## START

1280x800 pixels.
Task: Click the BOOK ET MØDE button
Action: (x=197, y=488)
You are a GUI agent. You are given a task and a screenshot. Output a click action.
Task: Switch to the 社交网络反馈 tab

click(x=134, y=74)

## END
## START

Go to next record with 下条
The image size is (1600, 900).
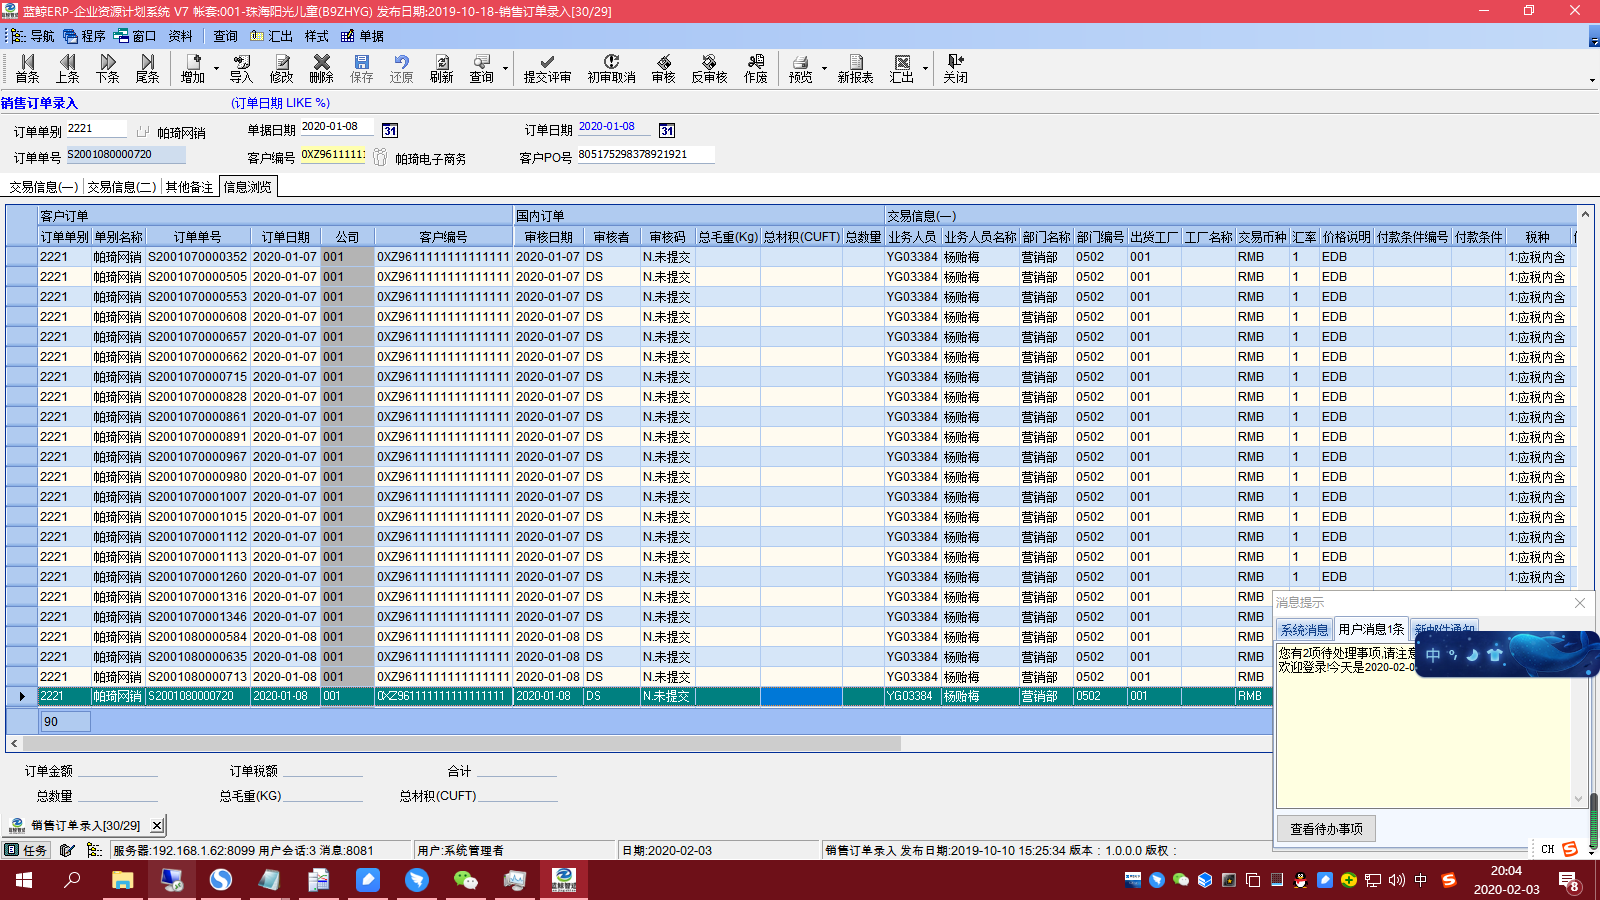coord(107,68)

## END

- _Exercise description_
Swap "tab" for "panel" in the lines starting at the one with "You are a GUI" and ending at the one with "click(x=134, y=74)". Give back only those lines, with everything else unchanged.

- _Task output_
You are a GUI agent. You are given a task and a screenshot. Output a click action.
Task: Switch to the 社交网络反馈 panel

click(x=134, y=74)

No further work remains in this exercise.